As the red ink flowed, Rotary’s owner Citychamp Watch & Jewellery Group (CWJ), promoted Peter McKenna to managing director in the summer of 2017, and he has been executing a turnaround plan ever since.

In refreshingly candid comments to WatchPro, Mr McKenna reveals that 2017 saw the culmination of, “A variety of strategic initiatives from previous years that did not play out well”.

“We took the brunt of the market downturn in 2017. Our cost base was not set up to deal with these shocks, hence the losses,” he adds.

CWJ approved a plan that required tough decisions to be made in 2017 that would likely take more than a year to feed through to improved performance.

For example, Rotary eliminated unprofitable sales channels, which impacted sales. It also restructured the workforce dramatically. “Some of that work impacted our customer service for a number of months in 2017 and that compounded these problems,” Mr McKenna recalls.

Work began in 2017 to reconfigure Rotary’s product families, and the business is seeing the benefit of that work now, according to Mr McKenna.

Product quality was also improved, Mr McKenna continues, and the company put in place a much improved customer service offer to both trade partners and consumers.

The turnaround will not be immediate, but has the full support and financial backing of CWJ. “We recognised our failings and put in place a four year plan to rebuild and recover,” says Mr McKenna. “We did the groundwork to reduce our fixed costs significantly,” he adds.

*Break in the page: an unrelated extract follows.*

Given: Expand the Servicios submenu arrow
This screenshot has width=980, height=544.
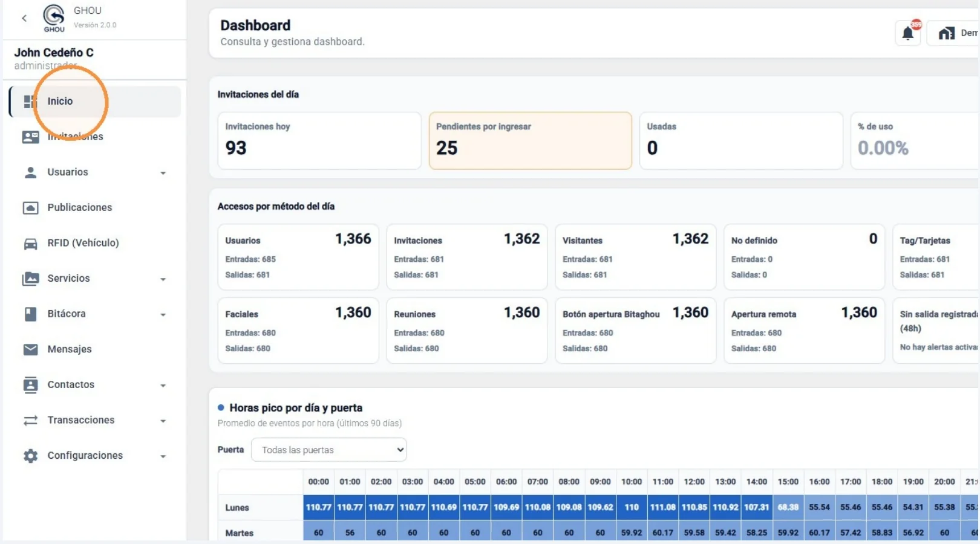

The 2017 accounts are almost 18 months old, and Rotary has not shared figures on the 2018 financial year. However, Mr Mckenna says: “We have substantially improved performance in 2018, and we believe now we are well placed to grow and generate the organic profitability that our investors demand going forward. We have the full support of our investors at CWJ in pursuing our turnaround plan.”

Ongoing work includes re-establishing trust with retailers through impeccable service, hitting the sweet-spot on price and working on segmentation to protect trade margins on the high street.

There have also been key hires including Duncan Harris, who moved from Timex to take the role of sales director at Rotary at the back of 2018, and the reintroduction of field visual merchandising teams in the UK.

And, “On a product front, AW18 was a huge hit,” Mr McKenna proclaims.